The Columbia Sourcebook of Muslims in the United States
Scholar’s note: The suggested selections from this sourcebook address varying aspects of the history of Islam in America during the first half of the twentieth century. While there are interesting points of discussion in each of the sections, it may be more fruitful to discuss certain themes that run through the selections as a whole.
What did America mean for Mohammed Alexander Webb, Mary Juma, Mike Abdallah, Inayat Khan, Noble Drew Ali, and Elijah Muhammad?
What do you think accounts for the differences and similarities in the way in which they experienced and understood America?
These selections were written at a time when there was much enthusiasm, particularly in the United States, about the idea that human history was on a trajectory toward modernity and progress. The authors, however, all present Islam as a solution to some sort of deficit in their personal lives or in the sociopolitical life of America.

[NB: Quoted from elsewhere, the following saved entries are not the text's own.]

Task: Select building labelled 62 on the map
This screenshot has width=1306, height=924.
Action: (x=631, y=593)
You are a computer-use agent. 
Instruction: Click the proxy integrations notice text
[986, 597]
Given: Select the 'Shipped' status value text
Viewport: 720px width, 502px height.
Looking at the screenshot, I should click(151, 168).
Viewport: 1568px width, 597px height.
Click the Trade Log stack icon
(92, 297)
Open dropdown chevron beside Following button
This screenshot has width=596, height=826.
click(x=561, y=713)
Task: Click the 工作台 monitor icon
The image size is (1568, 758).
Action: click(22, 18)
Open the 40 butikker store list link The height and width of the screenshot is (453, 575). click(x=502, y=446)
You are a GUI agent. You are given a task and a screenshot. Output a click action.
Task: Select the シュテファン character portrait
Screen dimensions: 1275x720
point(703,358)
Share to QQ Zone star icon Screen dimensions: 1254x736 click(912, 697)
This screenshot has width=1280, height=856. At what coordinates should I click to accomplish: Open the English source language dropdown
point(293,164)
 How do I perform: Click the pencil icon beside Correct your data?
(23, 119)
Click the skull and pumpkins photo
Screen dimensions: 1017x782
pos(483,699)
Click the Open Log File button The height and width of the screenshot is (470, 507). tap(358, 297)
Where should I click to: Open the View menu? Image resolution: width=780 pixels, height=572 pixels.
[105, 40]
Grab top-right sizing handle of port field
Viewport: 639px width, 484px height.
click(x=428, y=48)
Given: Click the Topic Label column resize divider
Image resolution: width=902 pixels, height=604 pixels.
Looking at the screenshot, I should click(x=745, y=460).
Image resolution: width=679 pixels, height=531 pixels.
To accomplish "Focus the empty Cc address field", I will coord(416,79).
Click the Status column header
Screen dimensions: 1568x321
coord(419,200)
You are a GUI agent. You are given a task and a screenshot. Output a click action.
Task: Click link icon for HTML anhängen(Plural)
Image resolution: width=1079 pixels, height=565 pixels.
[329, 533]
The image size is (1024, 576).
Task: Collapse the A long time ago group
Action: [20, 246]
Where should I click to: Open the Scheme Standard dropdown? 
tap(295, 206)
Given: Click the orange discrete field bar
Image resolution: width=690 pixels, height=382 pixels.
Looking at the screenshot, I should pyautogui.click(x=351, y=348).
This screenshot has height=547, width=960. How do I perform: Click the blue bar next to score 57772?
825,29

- Specify the problems they identify for which they see Islam as a solution.
- Discuss why you think there is a disparity between their approach to the modern world and the general celebration of modernity in the first decades of the twentieth century.
- Certainly racial inequality was a problem with which these authors grappled, but their experiences of race allowed them to identify problems beyond racism. Be sure to push your discussion beyond the problem of racial prejudice.
How do the readings by Malcolm X and W. D. Mohammad mark a new trajectory in the history of Islam in America? How did they interpret the earlier presence of Islam in black America in relation to the future of African American Islam, which they wish to incarnate?